Hoy era el día. Hoy empezaba su primer día de trabajo. Así es que, entre probetas, centrifugadoras y pipetas, esperaba conseguir su sueño y sentirse realizada en su nueva labor de investigadora, algo con lo que siempre había soñado.
Manuela vivía sola en una casa, de la parte antigua de Valencia, que había heredado de sus padres. Ambos habían fallecido en un corto intervalo de tiempo hacía ya dos años, desde entonces vivía sola. Había tenido muchos problemas, incluso algún disgusto con alguna de sus tías, que no la consideraban capaz de ello, pero ella siempre se había mantenido en sus trece e insistía en vivir sola. Se consideraba perfectamente preparada.
Cuando salio por la puerta, se llevó un disgusto, alguien había aparcado en la rampa de bajada que tenía instalada en la puerta de su casa, y la silla de ruedas en la que se desplazaba no podía bajar para acceder al coche que estaba en la plaza de aparcamiento para discapacitados que tenía asignada, y que por un error burocrático le habían colocado justo en la acera de enfrente, apenas a cinco metros; Recordó con cierta rabia las veces que había comunicado el error y solicitado el cambio al ayuntamiento, pero de momento no se había solucionado.

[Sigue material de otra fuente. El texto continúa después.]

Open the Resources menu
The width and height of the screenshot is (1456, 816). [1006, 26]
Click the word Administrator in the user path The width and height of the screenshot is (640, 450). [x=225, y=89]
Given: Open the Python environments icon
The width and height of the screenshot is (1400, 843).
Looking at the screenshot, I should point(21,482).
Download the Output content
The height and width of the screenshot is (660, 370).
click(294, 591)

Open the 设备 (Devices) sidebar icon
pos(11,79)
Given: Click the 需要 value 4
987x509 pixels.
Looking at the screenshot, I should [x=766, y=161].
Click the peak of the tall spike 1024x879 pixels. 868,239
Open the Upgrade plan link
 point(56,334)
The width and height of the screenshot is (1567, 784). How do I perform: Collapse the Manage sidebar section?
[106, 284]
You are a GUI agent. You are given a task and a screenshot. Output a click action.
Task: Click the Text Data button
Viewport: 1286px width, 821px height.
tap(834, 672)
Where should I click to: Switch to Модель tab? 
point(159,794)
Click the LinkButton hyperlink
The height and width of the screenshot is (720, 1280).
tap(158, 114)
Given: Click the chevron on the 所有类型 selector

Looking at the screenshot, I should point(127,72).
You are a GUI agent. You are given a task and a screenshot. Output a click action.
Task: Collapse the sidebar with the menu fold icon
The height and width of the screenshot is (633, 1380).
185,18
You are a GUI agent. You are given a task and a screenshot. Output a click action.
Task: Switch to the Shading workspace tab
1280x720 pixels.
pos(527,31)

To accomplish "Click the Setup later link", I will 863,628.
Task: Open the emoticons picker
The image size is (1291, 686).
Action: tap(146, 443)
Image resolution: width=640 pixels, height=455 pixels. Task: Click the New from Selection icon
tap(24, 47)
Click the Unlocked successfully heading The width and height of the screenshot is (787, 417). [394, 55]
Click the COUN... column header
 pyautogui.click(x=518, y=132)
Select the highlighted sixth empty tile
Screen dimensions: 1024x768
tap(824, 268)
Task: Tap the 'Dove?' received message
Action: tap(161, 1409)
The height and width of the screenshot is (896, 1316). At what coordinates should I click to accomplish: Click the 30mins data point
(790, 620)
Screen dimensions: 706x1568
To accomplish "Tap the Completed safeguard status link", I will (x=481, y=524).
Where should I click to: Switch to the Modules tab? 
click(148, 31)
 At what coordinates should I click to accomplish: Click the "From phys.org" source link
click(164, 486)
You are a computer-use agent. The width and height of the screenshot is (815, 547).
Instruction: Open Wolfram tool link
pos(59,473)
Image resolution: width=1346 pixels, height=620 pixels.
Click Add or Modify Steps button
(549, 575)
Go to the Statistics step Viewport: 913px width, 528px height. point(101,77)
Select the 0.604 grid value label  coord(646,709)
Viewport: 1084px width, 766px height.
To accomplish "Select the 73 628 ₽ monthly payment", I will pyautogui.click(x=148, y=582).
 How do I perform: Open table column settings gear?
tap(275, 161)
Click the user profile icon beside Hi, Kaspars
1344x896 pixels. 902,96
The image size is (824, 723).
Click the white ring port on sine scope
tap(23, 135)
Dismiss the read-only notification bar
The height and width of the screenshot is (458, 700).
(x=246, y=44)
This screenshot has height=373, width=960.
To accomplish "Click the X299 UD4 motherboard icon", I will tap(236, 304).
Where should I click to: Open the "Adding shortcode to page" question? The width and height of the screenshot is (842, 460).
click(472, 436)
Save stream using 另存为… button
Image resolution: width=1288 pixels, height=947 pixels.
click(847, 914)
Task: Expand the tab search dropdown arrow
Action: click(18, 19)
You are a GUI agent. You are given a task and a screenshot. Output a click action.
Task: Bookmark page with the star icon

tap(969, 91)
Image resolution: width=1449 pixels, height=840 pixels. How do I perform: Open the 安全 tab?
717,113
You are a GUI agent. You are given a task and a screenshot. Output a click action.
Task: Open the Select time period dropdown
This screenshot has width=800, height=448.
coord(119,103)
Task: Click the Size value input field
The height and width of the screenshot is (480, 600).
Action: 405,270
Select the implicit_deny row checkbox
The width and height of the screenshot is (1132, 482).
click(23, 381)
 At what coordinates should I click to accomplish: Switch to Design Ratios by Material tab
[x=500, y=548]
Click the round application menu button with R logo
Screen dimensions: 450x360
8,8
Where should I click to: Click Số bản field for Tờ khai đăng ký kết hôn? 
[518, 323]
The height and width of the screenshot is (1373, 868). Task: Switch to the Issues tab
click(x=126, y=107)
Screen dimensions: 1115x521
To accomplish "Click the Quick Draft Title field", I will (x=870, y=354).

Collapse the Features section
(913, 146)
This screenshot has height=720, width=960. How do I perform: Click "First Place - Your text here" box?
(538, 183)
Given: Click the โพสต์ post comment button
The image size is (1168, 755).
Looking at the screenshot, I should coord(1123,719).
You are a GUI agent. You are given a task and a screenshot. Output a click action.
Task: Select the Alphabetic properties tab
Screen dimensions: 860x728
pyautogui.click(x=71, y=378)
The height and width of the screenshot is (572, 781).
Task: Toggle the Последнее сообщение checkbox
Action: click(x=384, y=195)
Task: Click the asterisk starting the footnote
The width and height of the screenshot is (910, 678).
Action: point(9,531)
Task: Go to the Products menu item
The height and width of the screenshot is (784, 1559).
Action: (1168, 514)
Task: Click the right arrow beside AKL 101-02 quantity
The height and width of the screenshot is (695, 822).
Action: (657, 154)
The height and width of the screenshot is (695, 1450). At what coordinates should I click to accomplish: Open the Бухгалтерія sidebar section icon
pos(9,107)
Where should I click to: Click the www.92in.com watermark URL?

Pensó en llamar a la policía local, como la vez anterior que ocurrió, pero rápidamente desechó la idea pensando en los tres cuartos de hora que tardaron en aquella ocasión para que la grúa se lo llevara y pudiera pasar. Así es que, visto lo tarde que se le había hecho, decidió ir hasta el final de la acera, bajar por la rampa del semáforo y luego dar la vuelta. Era un fastidio, pero no había otra opción.
Bajó por la acera, no sin dificultad. Ésta era larga y muy estrecha, y los coches que habían aparcados hacía que tuviera que ir despacio, ya que la silla pasaba justa, incluso de vez en cuando se rozaba la mano con la pared, y a los pocos metros ya le dolían los nudillos de los golpecitos y las rozaduras que cada poco se iba haciendo.
Cuando llegó al semáforo comprobó, horrorizada, que en la rampa del paso de cebra había otro coche aparcado y tampoco le permitía pasar con la silla. Lo intentó, ya que había una pequeña distancia entre los coches, pero no lo consiguió. Una señora que cruzaba el semáforo vio por las dificultades que estaba pasando Manuela y se ofreció a ayudarla. Intentó mover el coche, empujándolo, pero no pudo moverlo ni un centímetro.
Poco a poco empezó a llegar cada vez más gente, algunos se paraban, otros con más prisa, seguían su camino. Entre varios intentaron mover el coche, pero había poca distancia para maniobrarlo, así es que tuvieron que desistir.
Manuela empezaba a preocuparse. Le aconsejaron que fuera al otro semáforo, que había en la otra esquina, a unos doscientos metros, o que buscara algún hueco entre los coches, por si alguno era lo suficientemente ancho para que pasaran ella y la silla, aunque esta opción no era muy aconsejable sin ayuda, dada la altura del bordillo. De todas formas, así lo hizo, pero no vio ningún hueco por donde pasar. Cuando tenía recorridos algo más de la mitad de la calle, observó, con espanto, que un contenedor de basura ocupaba la mayor parte de la acera, por lo que ésta se estrechaba y aunque lo intentó, fue imposible y Manuela y su silla no pudieron pasar.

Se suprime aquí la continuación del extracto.